Besides, additional taxation of foreign exchange transactions may lead to increased pressure exclusively on transparent businesses that officially pay taxes, and the shadow sector of the economy, which works with cash currency funds or other “schemes”, will remain in a competitive advantage on the Ukrainian market. At the same time, it is likely that with the introduction of additional import taxation, the volumes of official import operations will further decrease, which will not lead to an increase in tax revenues. At the same time, this may have the opposite effect in the form of an increase in the volume of commodity smuggling.

It is obvious that Ukraine needs investments in wartime, but the introduction of additional taxation for companies looks like a tax on investments in Ukraine. Thus, according to the EBA member companies, the increase in the cost of capital investments for those projects that have already started may lead to their suspension. It will also affect the fulfillment of bilateral commitments under investment protection agreements with a number of countries, as such restrictions may violate them.

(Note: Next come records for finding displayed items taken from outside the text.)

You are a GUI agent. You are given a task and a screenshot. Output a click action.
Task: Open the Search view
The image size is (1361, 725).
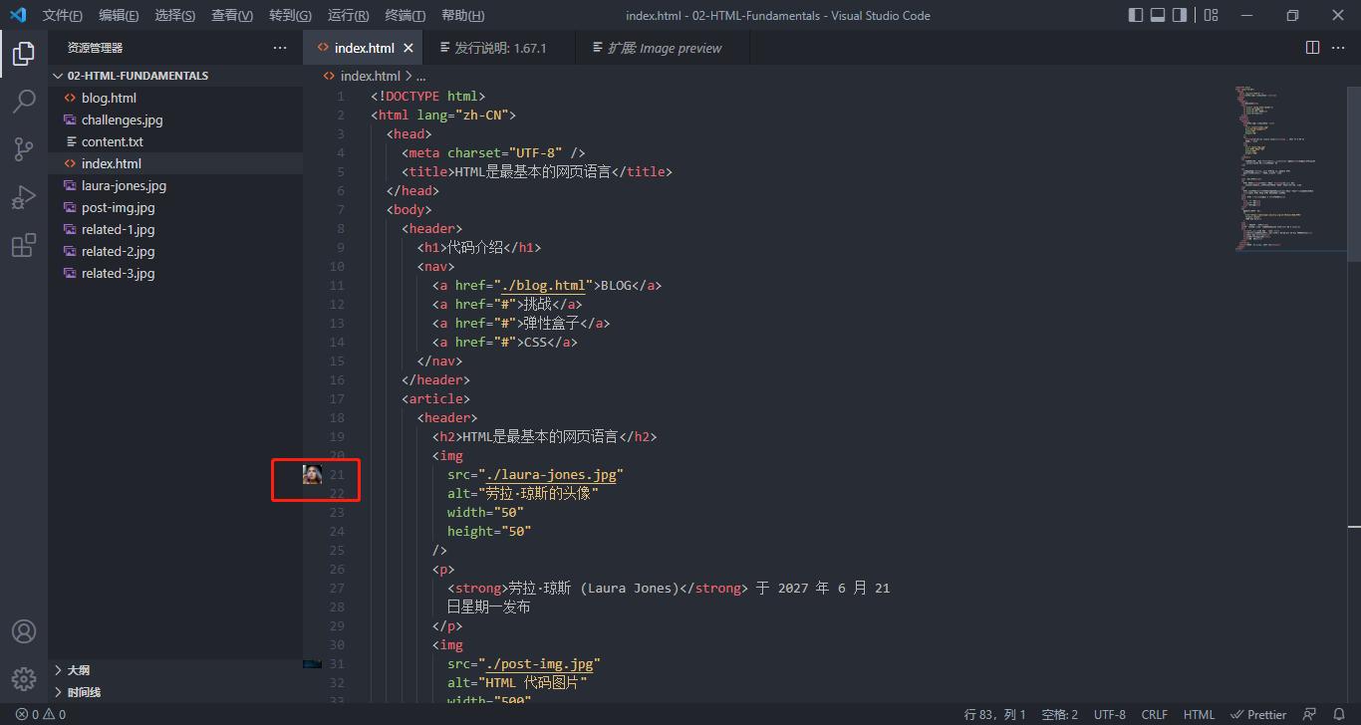pos(24,101)
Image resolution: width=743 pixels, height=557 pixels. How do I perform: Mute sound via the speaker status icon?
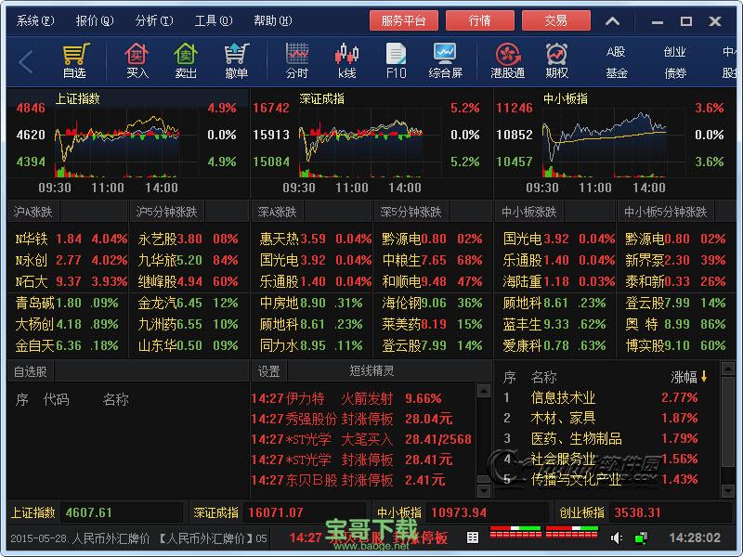point(616,538)
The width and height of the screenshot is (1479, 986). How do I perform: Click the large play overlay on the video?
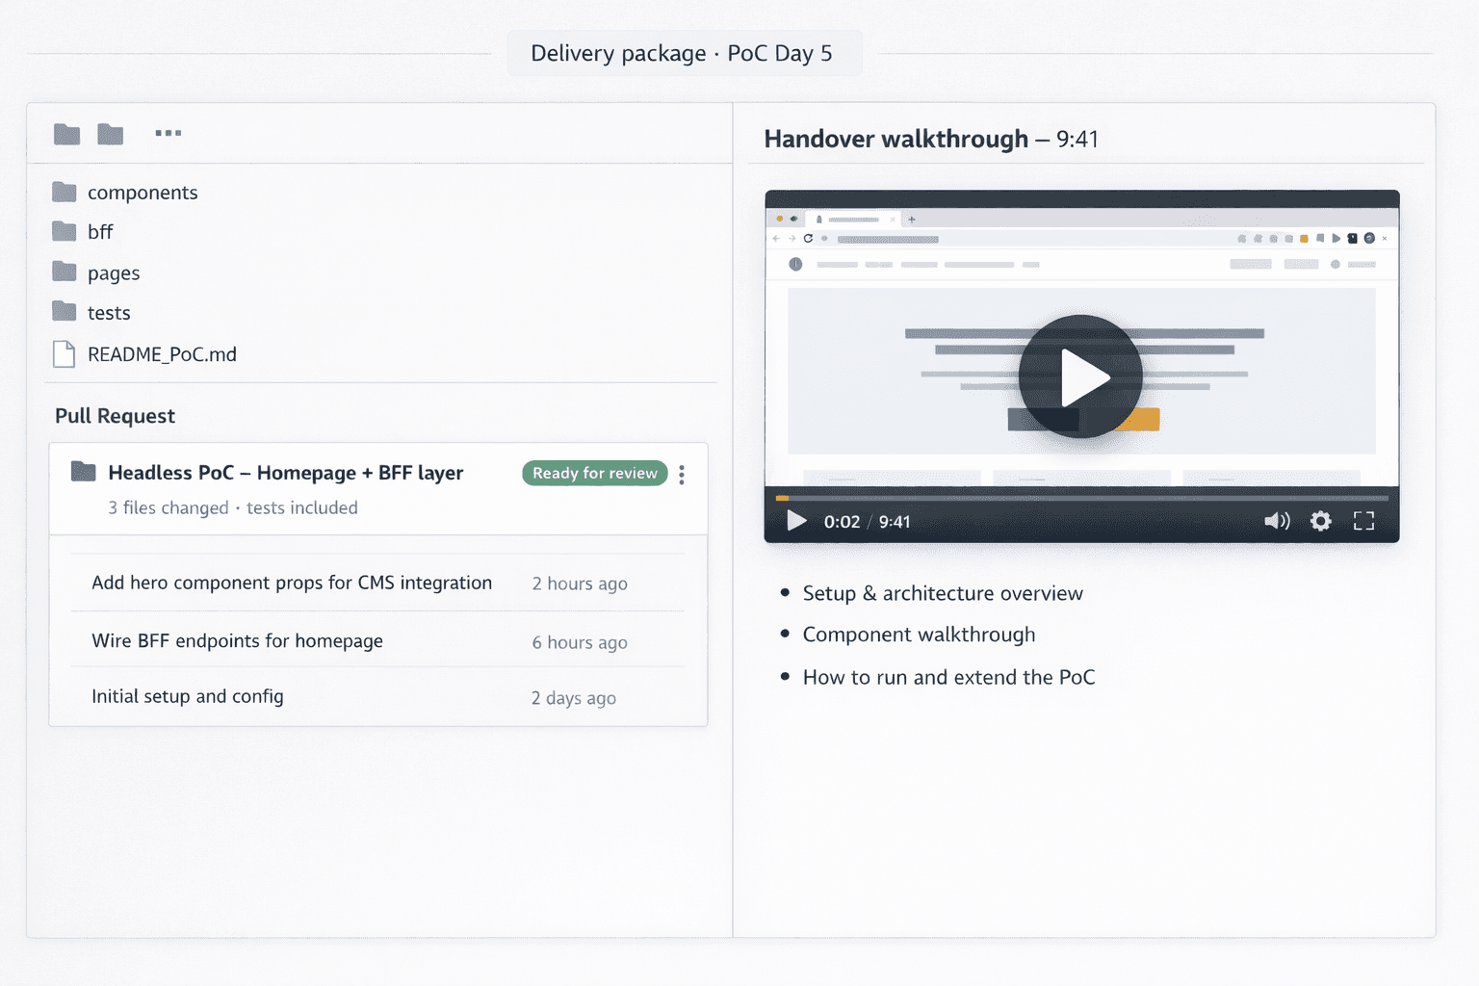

Therefore, the European Business Association appeals to Prime Minister of Ukraine Denys Shmyhal, Deputy Prime Minister of Ukraine – Minister of Economy of Ukraine Yulia Svyrydenko, Minister of Finance of Ukraine Serhii Marchenko, Governor of the National Bank of Ukraine Kyrylo Shevchenko, Chairman of the VRU Committee on Finance, Tax and Customs policy of Ukraine, Danylo Hetmantsev, with a call to fully assess the risks of the introduction of this tax both for the state and, particularly, for business, before making a decision. After all, the lion’s share of companies given current circumstances may simply not be able to withstand such a burden, because of which the reduction or even the closure of companies may be the result. And these are revenues to the state budget, jobs, and salaries provided by businesses to the people, etc. At the same time, if necessary, the business community offers to hold a broad discussion where companies can voice all possible consequences and effects for business.